> _Requirement_:
Only one stretch of the listing below is wanted. Begin at the line that has "1520x568 pixels. At", stop after the line that has "Given: Focus the Position value field", and repeat every line in between exactly.

> _Given information_:
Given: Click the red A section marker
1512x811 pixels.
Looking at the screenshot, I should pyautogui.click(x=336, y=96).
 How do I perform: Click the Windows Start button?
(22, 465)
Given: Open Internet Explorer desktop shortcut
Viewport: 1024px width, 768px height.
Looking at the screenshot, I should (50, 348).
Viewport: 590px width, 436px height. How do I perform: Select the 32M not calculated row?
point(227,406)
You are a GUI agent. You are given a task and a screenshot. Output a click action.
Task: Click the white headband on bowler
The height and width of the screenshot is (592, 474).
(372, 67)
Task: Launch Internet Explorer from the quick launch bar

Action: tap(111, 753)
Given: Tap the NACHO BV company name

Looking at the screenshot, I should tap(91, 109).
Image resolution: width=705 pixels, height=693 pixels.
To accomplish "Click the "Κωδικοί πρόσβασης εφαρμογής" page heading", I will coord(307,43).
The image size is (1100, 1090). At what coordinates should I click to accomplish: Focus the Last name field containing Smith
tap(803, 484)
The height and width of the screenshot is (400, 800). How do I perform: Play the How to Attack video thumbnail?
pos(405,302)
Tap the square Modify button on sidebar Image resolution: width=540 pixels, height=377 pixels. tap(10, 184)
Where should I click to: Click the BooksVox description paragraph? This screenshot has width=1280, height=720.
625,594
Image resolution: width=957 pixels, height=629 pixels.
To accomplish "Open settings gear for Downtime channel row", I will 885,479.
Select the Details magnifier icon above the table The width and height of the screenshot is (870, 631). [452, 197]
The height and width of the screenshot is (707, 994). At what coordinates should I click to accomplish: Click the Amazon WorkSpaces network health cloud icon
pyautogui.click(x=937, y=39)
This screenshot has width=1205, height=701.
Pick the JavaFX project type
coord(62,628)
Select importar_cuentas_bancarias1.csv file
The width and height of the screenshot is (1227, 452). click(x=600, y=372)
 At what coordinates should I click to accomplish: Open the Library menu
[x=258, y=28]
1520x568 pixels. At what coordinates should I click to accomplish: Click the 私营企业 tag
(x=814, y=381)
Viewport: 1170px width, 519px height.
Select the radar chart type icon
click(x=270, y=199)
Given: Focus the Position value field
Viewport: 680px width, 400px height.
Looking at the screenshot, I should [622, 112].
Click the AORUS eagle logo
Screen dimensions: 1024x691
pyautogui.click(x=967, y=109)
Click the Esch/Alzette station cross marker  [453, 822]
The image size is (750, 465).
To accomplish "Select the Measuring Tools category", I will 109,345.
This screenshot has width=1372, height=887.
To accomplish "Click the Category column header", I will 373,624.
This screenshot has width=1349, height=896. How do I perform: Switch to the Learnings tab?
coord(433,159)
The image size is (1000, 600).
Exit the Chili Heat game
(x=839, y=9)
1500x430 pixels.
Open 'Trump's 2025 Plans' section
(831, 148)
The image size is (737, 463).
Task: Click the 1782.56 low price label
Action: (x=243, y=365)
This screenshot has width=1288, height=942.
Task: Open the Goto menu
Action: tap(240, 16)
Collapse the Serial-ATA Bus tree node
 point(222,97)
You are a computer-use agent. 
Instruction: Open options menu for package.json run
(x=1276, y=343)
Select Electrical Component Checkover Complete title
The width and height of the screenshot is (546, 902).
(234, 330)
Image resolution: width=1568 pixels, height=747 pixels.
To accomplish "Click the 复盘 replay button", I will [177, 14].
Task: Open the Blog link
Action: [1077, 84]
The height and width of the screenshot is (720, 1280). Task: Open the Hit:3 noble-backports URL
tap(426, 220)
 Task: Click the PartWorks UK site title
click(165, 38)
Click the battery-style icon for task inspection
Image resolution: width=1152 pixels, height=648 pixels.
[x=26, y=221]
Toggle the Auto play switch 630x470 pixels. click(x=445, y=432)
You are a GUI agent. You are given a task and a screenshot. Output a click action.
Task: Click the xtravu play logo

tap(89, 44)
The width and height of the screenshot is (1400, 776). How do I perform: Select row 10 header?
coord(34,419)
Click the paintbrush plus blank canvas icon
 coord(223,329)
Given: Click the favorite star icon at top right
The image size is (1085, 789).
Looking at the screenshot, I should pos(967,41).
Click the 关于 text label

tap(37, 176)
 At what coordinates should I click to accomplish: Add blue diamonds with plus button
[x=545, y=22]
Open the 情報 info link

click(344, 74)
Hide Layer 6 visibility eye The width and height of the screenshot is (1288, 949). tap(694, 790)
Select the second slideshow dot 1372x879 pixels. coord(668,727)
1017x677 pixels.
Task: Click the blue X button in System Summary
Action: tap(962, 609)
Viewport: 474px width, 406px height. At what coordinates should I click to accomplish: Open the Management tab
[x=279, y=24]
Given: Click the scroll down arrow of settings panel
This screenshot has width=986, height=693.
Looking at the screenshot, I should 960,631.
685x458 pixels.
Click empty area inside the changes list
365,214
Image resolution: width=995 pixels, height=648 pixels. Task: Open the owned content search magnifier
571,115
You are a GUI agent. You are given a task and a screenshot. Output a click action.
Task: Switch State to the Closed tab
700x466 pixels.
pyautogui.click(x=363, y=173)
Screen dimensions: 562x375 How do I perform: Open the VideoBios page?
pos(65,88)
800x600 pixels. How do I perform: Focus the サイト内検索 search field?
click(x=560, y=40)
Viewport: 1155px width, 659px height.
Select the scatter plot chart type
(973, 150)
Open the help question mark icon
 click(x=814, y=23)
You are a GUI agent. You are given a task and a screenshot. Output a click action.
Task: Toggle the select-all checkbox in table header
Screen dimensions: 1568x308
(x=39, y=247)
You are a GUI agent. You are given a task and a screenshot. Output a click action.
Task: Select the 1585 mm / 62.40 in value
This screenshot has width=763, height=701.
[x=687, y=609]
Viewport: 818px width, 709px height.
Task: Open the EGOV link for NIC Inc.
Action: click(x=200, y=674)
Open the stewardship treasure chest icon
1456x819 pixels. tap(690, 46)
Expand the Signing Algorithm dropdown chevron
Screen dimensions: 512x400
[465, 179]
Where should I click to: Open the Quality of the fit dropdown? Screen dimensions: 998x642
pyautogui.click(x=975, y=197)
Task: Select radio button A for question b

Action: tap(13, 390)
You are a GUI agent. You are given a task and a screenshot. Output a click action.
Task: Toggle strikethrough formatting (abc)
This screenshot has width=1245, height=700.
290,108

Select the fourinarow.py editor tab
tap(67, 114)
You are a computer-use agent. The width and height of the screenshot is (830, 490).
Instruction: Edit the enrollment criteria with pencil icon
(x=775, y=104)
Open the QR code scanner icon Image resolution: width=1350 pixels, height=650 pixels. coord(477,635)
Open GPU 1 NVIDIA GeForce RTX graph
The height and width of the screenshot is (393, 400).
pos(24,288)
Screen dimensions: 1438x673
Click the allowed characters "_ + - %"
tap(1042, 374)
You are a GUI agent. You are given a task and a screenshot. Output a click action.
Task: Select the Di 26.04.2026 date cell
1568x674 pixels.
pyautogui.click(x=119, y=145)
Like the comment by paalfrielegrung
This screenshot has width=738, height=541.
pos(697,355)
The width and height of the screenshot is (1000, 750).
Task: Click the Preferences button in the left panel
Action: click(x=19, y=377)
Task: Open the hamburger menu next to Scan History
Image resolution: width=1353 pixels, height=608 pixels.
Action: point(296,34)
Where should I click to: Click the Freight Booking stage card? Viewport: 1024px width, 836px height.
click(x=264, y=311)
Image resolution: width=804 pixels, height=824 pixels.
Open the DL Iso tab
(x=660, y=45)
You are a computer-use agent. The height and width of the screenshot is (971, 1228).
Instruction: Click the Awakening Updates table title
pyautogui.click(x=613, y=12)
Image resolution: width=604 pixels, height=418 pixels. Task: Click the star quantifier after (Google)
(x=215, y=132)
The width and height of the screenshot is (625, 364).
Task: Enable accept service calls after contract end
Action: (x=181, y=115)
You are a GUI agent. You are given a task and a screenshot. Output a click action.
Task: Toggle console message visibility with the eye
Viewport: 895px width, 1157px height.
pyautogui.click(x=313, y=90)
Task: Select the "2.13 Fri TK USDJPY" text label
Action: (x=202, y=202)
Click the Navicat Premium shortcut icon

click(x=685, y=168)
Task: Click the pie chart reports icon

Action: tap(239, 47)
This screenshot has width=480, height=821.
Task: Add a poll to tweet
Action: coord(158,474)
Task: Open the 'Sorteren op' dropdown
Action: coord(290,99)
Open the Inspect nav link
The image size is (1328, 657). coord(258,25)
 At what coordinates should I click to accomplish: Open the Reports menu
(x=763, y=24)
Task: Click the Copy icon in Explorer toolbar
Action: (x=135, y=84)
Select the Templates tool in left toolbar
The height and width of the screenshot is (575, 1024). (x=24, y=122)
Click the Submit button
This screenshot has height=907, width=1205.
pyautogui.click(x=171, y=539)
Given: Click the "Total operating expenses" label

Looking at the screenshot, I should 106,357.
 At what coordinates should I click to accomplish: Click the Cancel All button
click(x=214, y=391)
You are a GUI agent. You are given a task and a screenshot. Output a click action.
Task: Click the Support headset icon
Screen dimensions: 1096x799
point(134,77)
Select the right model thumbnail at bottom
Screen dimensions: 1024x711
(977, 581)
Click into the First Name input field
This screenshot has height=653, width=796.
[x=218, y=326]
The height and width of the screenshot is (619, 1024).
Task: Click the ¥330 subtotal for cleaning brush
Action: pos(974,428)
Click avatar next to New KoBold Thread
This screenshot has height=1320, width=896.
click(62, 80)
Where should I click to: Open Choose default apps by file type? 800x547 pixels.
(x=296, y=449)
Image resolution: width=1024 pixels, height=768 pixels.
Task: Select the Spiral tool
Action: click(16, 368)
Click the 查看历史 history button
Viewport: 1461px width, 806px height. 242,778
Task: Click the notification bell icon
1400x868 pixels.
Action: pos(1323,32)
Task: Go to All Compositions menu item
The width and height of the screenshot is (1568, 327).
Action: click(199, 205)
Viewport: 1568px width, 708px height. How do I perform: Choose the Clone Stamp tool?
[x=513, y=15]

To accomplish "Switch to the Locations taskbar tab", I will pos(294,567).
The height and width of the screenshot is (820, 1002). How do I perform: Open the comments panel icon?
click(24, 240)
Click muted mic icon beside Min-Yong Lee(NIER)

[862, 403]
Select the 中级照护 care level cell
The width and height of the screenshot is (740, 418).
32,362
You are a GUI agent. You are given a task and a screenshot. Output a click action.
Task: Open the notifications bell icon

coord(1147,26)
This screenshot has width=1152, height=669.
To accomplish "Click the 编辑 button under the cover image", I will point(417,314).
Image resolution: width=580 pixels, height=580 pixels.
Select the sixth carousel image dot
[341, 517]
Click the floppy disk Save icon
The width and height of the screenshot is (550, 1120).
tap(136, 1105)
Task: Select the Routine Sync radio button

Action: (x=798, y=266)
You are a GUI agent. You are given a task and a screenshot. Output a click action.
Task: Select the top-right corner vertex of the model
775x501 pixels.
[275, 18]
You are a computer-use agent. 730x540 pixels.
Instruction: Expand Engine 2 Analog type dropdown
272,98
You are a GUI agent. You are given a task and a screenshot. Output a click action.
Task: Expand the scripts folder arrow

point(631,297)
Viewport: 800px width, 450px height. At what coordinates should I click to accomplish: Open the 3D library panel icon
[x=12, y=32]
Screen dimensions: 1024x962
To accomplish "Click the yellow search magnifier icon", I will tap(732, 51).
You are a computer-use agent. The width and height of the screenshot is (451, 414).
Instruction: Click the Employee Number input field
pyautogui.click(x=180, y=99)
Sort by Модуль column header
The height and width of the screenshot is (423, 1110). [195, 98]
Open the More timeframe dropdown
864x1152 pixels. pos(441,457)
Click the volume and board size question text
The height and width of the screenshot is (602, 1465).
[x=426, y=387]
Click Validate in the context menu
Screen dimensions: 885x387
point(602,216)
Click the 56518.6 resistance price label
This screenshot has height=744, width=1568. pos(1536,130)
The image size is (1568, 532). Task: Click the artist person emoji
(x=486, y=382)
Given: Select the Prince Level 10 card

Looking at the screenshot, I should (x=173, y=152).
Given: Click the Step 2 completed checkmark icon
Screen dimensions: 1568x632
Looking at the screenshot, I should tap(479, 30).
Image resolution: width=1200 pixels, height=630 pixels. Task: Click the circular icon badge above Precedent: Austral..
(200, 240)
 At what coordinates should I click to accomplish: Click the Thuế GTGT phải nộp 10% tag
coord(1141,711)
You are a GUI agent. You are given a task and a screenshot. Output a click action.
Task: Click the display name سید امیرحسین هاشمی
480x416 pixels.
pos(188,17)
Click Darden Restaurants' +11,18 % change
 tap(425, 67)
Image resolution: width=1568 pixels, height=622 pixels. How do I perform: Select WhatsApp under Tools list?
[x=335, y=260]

> _Answer to the exercise_:
1520x568 pixels. At what coordinates should I click to accomplish: Click the 私营企业 tag
(x=814, y=381)
Viewport: 1170px width, 519px height.
Select the radar chart type icon
click(x=270, y=199)
Given: Focus the Position value field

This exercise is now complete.